• [Trecho]:
╔══

[Retirado da Introdução do livro Igualitarismo como uma Revolta contra a Natureza & Outros Ensaios]
Provavelmente, a pergunta que mais me fizeram — com alguma exasperação — ao longo dos anos foi: “Por que você não se atém à economia?”
Por razões distintas, essa pergunta tem sido endereçada a mim por colegas economistas e por pensadores e ativistas políticos de variadas filiações: conservadores, esquerdistas e libertários que discordam de mim em questões de doutrina política e se incomodam com um economista que se aventure “fora de sua disciplina.”
Entre os economistas, tal pergunta é um triste reflexo da hiperespecialização dos intelectuais de nossos tempos. Creio ser evidente que pouquíssimos especialistas em economia — mesmo entre aqueles mais dedicados — passaram a se interessar por economia por terem se fascinado por curvas de custo, classes de indiferença e o resto da parafernália da teoria econômica moderna. Quase a unanimidade deles se interessou por economia após ter se interessado por problemas sociais e políticos, percebendo que os problemas políticos realmente complicados não podem ser resolvidos sem o conhecimento de economia. Afinal, se eles estivessem de fato interessados em equações e tangentes em gráficos, teriam se tornado matemáticos profissionais e não gastado suas energias em teorias econômicas que são, no máximo, uma aplicação de terceira categoria da matemática.
Infelizmente, o que em geral acontece com essas pessoas é que, ao aprenderem a estrutura e o aparato imponentes da teoria econômica, elas ficam tão fascinadas pelas minúcias da técnica que perdem de vista os problemas políticos e sociais que originalmente despertaram seu interesse. Esse fascínio também é reforçado pela estrutura econômica da própria profissão de economista (e de todas as outras profissões acadêmicas): que prestígio, recompensas e gratificações são colhidos não por reflexões acerca dos problemas mais significativos, mas, sim, por agarrar-se a um horizonte estreito e tornar-se um dos principais especialistas em um problema técnico insignificante.

╚══

• [Descrição da tarefa]: Extraia literalmente, do trecho sobre os economistas, a parte que se inicia nas palavras contendo "Infelizmente, o que" e se encerra em "problema técnico insignificante.". Baseie-se exclusivamente no trecho acima.

• [Registros fornecidos]:
╔══

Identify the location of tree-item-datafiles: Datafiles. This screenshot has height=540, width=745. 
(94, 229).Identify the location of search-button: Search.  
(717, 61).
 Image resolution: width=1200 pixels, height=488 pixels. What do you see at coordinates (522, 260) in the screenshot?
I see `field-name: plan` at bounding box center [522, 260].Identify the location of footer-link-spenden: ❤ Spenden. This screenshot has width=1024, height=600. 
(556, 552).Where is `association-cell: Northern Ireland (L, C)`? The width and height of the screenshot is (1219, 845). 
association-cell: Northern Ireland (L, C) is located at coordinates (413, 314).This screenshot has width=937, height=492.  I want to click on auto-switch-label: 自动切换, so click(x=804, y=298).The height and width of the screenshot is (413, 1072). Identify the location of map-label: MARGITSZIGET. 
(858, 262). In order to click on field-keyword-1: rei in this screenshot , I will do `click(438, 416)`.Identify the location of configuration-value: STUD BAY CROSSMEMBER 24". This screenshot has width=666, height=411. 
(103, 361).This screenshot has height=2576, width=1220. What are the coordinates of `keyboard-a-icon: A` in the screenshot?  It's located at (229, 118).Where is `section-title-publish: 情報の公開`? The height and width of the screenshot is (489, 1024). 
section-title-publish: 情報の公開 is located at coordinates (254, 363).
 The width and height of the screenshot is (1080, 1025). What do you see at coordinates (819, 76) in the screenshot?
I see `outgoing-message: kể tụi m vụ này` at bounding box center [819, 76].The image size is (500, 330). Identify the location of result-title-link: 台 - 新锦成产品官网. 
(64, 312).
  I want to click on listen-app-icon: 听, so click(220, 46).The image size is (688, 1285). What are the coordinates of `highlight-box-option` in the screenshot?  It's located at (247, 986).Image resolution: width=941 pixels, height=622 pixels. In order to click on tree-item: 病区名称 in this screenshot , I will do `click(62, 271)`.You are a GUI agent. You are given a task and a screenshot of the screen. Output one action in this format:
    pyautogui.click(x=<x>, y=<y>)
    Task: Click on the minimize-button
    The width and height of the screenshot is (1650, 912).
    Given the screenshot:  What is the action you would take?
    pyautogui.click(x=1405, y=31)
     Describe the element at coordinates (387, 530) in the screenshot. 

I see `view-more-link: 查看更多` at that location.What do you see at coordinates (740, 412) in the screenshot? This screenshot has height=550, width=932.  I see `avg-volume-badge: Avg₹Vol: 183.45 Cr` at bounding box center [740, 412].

╚══

• [Resposta ao exercício]:
Infelizmente, o que em geral acontece com essas pessoas é que, ao aprenderem a estrutura e o aparato imponentes da teoria econômica, elas ficam tão fascinadas pelas minúcias da técnica que perdem de vista os problemas políticos e sociais que originalmente despertaram seu interesse. Esse fascínio também é reforçado pela estrutura econômica da própria profissão de economista (e de todas as outras profissões acadêmicas): que prestígio, recompensas e gratificações são colhidos não por reflexões acerca dos problemas mais significativos, mas, sim, por agarrar-se a um horizonte estreito e tornar-se um dos principais especialistas em um problema técnico insignificante.